Education is transfomative but being described as uneducable is one of the most destructive things that can ever happen .
It destroys self-belief and self-worth.
It destroys trust and love.
It shatters everything you were beginning to believe about yourself.
It leaves nothing but a sense of self-loathing, worthlessness and emptiness. And the best way to fill that is often with drugs or alcohol.
As parents and educators we need to take some responsibility for that. We hold the future of every child and student in our hands. We cannot protect them from danger or injustice, but we can fill them with a hope that tomorrow might be better than today.
We can give them the tools to make better decisions.
We can wrap them in the belief that they can be someone.
Because if I have learnt anything on this journey, it is that homelessness cannot simply be solved by cheaper housing ( although that will help) and addiction is not something that ever leaves us.
” I will always be an addict,” says someone from the course, ” But I can choose whether to be a drunk addict or a sober one. ”
It is easy to walk past figures slumped in a doorway, to cross the street to avoid the Big Issue sellers. We only need to turn our heads away from what we choose not to see. We all of us have a pre-conceived idea of homelessness. Drunks and tramps and self-chosen outcasts. But as I talk with the ex-deputy headmaster who is currently trying to fight his way out of addiction or with the ex-head of a department in an internationally renowned firm, victim of an abusive relationship that destroyed her, I am struck by the precariousness of life, by the knowledge that it could happen to any of us, by the awareness that next time it might be me.
I am climbing the stairs in the education department, on my way to a meeting when my phone rings. I glance at the name, one of the students from the bridging module.
” Hi,” he says.
“Are you alright,” I ask immediately.
For a second he hesitates.
“That’s why I’m ringing,” he says, ” We are always ringing you because we are not alright, because we need something, But today I’m ringing to ask how you are. I know your mum hasn’t been well and so I’m just checking that you’re ok. You have done so much for all of us and we want you to know that we are all here for you.”
And for a moment I can’t move, paralysed by the depth of emotion that such genuine kindness evokes in me. That’s who they are these unwanted dwellers on the edge of society, some of the kindest, most generous people it has ever been my privilege to meet.

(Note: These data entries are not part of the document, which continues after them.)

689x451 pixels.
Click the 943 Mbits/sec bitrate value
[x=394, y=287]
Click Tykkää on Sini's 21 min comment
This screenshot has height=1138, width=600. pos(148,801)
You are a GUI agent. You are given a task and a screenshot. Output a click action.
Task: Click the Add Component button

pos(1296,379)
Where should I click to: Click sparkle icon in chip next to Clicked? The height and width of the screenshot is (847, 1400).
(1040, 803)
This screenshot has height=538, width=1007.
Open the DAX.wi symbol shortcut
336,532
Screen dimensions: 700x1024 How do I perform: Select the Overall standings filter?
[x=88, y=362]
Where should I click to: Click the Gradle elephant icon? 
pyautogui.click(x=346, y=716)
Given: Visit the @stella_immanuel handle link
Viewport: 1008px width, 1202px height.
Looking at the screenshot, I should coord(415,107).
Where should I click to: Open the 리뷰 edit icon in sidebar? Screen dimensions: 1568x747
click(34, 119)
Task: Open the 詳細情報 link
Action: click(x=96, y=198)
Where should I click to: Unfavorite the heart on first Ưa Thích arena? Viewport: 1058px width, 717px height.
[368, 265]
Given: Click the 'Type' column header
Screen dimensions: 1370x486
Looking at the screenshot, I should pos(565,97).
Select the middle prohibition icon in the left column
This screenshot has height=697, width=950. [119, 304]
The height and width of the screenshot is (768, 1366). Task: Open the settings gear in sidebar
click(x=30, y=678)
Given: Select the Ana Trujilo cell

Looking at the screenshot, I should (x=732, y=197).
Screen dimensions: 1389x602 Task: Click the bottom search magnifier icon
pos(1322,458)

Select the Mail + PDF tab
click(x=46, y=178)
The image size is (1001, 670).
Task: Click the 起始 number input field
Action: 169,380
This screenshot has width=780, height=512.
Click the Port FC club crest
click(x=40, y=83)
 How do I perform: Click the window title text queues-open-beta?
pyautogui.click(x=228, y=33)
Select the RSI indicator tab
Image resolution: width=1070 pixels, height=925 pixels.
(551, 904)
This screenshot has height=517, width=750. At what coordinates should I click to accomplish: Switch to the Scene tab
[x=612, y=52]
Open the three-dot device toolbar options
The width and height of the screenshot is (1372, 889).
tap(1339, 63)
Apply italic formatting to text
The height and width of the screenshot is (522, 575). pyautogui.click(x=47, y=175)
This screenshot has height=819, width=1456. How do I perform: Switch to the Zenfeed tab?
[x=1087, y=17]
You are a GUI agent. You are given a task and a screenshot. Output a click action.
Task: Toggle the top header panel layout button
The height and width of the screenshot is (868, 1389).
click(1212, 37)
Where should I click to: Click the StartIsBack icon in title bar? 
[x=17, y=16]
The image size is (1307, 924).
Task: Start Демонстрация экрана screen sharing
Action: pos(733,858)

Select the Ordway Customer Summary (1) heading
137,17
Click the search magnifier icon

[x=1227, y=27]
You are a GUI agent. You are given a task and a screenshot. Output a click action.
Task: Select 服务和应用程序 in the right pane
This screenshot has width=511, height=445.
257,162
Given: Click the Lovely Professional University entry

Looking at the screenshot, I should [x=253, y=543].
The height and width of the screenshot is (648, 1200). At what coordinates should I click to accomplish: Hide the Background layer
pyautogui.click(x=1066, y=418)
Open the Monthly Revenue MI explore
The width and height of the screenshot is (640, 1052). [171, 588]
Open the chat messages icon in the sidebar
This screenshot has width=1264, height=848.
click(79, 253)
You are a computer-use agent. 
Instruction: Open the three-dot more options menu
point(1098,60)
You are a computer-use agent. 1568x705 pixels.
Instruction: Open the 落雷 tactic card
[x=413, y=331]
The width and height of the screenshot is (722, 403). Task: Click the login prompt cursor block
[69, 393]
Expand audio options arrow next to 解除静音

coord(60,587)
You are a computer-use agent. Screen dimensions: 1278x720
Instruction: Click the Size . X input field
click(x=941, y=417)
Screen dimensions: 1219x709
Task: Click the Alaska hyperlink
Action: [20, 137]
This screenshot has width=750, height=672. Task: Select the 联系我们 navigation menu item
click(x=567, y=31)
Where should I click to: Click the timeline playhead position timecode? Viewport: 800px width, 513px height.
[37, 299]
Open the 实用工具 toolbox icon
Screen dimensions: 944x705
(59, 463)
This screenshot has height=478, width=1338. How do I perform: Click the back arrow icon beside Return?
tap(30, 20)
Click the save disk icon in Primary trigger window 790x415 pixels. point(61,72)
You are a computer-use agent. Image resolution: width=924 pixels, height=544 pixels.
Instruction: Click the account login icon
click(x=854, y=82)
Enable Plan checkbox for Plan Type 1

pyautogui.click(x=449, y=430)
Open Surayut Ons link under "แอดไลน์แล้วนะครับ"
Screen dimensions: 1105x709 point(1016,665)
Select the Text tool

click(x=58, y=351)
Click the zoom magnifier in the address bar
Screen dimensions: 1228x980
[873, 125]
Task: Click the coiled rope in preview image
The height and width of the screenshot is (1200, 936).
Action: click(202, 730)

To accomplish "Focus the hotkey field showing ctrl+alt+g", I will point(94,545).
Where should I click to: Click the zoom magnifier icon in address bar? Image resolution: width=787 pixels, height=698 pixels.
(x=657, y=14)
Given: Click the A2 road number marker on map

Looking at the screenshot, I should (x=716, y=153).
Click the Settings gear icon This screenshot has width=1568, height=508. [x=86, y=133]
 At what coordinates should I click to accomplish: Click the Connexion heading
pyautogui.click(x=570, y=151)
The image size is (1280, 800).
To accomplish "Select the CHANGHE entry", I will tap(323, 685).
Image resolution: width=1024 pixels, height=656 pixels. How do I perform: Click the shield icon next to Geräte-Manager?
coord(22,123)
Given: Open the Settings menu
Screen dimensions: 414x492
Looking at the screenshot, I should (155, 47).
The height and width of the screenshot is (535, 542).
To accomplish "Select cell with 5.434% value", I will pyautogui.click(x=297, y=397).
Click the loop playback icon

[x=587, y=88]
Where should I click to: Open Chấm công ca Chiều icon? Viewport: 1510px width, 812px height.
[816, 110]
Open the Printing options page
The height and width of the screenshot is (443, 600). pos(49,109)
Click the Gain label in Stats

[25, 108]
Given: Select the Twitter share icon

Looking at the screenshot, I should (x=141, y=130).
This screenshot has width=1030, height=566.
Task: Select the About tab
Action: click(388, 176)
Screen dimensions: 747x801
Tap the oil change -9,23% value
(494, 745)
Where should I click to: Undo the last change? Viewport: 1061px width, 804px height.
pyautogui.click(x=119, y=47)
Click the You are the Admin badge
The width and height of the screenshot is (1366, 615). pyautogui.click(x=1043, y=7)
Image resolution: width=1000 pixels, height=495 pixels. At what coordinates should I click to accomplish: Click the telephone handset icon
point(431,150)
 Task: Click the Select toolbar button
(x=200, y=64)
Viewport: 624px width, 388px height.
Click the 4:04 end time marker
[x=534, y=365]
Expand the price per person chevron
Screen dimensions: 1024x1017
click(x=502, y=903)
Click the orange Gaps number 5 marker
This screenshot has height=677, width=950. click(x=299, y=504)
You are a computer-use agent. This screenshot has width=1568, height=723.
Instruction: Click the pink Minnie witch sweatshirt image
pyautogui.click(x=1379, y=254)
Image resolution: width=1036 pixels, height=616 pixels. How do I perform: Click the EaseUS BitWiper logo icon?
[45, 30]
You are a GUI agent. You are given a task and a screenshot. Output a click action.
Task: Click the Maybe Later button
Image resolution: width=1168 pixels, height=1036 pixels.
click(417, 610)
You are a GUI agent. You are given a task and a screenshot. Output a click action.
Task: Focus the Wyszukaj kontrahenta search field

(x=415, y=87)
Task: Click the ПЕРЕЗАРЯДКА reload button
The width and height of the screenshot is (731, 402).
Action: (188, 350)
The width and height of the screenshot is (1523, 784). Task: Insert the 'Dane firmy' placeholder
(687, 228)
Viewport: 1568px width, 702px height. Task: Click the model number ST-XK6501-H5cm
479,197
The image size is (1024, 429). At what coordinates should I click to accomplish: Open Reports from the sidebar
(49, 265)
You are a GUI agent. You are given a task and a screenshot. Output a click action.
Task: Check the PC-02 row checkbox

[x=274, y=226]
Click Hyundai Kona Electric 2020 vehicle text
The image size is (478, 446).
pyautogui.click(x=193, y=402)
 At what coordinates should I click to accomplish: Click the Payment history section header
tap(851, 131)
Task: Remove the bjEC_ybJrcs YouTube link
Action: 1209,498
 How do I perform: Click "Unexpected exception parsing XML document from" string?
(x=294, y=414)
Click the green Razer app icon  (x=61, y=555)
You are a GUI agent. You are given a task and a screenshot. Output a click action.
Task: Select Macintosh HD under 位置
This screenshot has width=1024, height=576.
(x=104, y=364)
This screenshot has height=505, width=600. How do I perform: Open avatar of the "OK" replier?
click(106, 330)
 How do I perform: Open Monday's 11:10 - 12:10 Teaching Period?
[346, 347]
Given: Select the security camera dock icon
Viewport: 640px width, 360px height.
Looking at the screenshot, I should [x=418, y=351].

And at the beginning of September the first 4 students started at University. They shrugged off their past and stepped into their future and so far… they are blossoming. Every time I see them, sitting in the cafe, wandering around campus or chatting with other students, I feel my heart skip. I watch as slowly, very slowly, some of the weight they have carried for so long on their shoulders, lifts. I watch as they make their way to lectures, just another student, stressed out about essay deadlines..
And for a moment I feel as though I can almost reach out and touch hope.
And on the same day that they started, the next group of uncertain bridging module students stepped through the university door and holding their heads as high as they dared, started their journey.
And I know however long it takes, each small step will make our lives, theirs and mine, more meaningful.
And every time I walk past someone bundled in a doorway I catch their eye and smile.
Because sometimes all it takes is a smile to make people believe that they exist.
Sometimes a smile is the very first step.